I fall in and out of love with random people on the internet every day - and really, it is just their pictures that are doing the selling. I'm buying the dream. I leave work on Friday a republican and return on Monday as a democrat. I'm chasing the belief. I can't decide if life goes too fast or if life goes too slow. Every time I save a dollar I think I should be spending it but a penny saved is a PENNY THAT MAY NEVER SEE THE LIGHT OF DAY EVER AGAIN.
You don't want to lock up pennies for eternity, do you? That would be horrific and inhumane. Or in..centane---er, insane
? Unless they were terrorist pennies I suppose.
Unirregardlessnessious, I do have some respect for anyone who can stay on point longer than this rambling idiot, like those tv writers struggling in the streets of NY and LA, fighting the good fight with catered food and free candy.
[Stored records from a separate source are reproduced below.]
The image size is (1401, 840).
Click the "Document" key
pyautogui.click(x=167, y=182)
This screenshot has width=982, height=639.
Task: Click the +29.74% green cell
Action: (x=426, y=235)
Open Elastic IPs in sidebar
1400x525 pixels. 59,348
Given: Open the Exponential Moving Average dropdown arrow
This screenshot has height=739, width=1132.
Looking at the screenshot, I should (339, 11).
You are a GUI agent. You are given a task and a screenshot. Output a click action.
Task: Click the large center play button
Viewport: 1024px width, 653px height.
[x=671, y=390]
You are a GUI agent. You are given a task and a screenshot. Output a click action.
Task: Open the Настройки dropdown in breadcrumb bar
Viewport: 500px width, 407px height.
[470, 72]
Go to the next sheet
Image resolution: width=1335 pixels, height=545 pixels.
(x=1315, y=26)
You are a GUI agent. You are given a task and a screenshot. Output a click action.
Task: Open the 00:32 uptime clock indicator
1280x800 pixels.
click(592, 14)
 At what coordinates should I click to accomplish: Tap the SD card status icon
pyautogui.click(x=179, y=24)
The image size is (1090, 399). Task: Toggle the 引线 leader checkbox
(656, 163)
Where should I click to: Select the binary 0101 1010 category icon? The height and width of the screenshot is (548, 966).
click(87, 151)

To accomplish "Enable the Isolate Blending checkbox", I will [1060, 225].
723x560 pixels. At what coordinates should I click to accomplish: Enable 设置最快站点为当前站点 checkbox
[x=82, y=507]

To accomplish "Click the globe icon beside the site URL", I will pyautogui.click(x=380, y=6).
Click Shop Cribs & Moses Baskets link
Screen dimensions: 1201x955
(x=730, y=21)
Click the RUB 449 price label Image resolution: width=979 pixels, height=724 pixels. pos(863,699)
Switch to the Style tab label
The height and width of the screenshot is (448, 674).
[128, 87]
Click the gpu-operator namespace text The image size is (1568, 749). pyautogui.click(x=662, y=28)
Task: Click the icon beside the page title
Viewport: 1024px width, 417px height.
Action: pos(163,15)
It must be rough.. but why am I belittling them? Given their adversaries, it would seem we're on the same team somehow:Jason Ross, Daily Show Writer, spoofs John Stewart and Daily Show while attacking Viacom spoofing itself spoofing.. all over his face?
Whatever, you get the picture.
This comes at a somewhat fortuitous time for the writers, who no doubt are a savvy bunch and think they can leverage some sympathy from us consumers given the last few years of RIAA/MPAA DRM/Copyright garbage that has been forced up our collective rear ends.. and brings me to my next link, Warner Music's boss Edgar Bronfman says "oops, we were wrong" :
"We used to fool ourselves,' he said. "We used to think our content was perfect just exactly as it was. We expected our business would remain blissfully unaffected even as the world of interactivity, constant connection and file sharing was exploding. And of course we were wrong. How were we wrong? By standing still or moving at a glacial pace, we inadvertently went to war with consumers by denying them what they wanted and could otherwise find and as a result of course, consumers won."
At least that is what the major news outlets will probably tell you. As strange as it sounds, he seems to think the constant, ongoing, and very directed attacks on consumers in the form of DRM lawsuits was "inadvertent". You might have to dig deeper to see that he was talking at a conference on mobile technology. Then dig one step further to see what he was really
saying, which is that they want to continue screwing us over, only in the cell market this time:
"By packaging a full album into a bundle of music with ringtones, videos and other combinations and variation we found products that consumers demonstrably valued and were willing to purchase at premium prices. And guess what? We've sold tons of them. And with Apple's co-operation to make discovering, accessing and purchasing these products even more seamless and intuitive, we'll be offering many, many more of these products going forward."
And guess what? Nothing has really changed.